Angie's List: Keeping parasites off your pets during the summer

INDIANAPOLIS - If your Independence Day celebration includes spending lots of time outside, be sure to keep your pets in mind with your party planning.

Summer months put dogs and cats at-risk for fleas and parasites, but there are ways to stop those problems before they start. 

Pet owner Joe Kaiser said he knows firsthand about the problems that plague pets during the summer.

"Being a volunteer at the Humane Society, I see too many animals with heartworm coming in with fleas and ticks. I feel so sorry for them because they are suffering," Kaiser said.

Angie's List Founder Angie Hicks said thinking ahead could mean an easier way of life for your pet.

"During these summer months, preventative care for your pets is important. The treatment is much more expensive than the preventative maintenance is," Hicks said.

Dr.
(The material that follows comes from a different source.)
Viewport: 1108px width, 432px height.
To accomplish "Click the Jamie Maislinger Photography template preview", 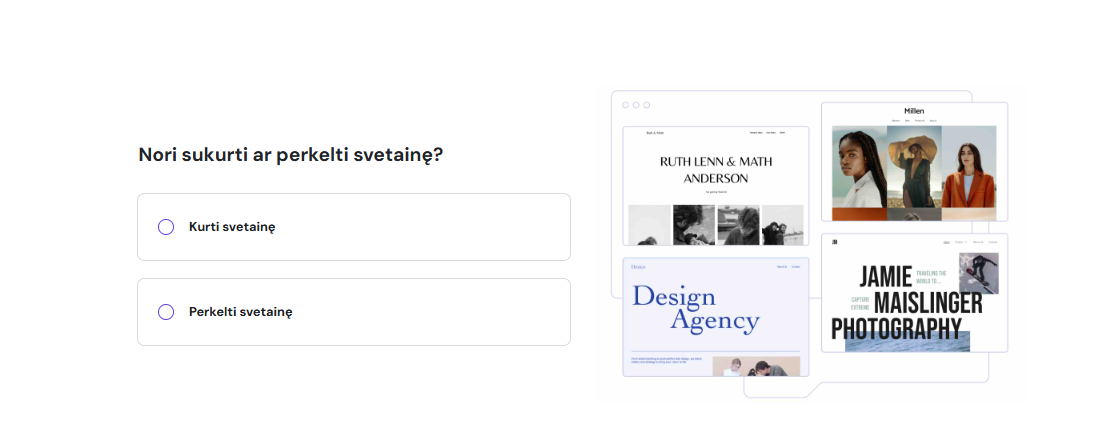I will click(x=914, y=293).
Greg Magnusson with Leo's Pet Care 40 said it's all about the timing.

"It takes about three months for a flea egg to develop into a flea adult so the adults that you're seeing on your pet today are laying eggs that aren't going to hatch for another three months," Magnusson said.

Meanwhile, heartworms are spread by mosquitoes

"A mosquito will suck blood out of an infected dog or cat and fly over to a neighbor's house and then take a second blood meal off that dog or cat and inject the worms into that pet," Magnusson said.

A monthly chewable pill can help protect your pet from heartworms, but you'll likely need a prescription form your veterinarian.

The most important thing to remember when it comes to parasites is that they can invade your pet as well as your home.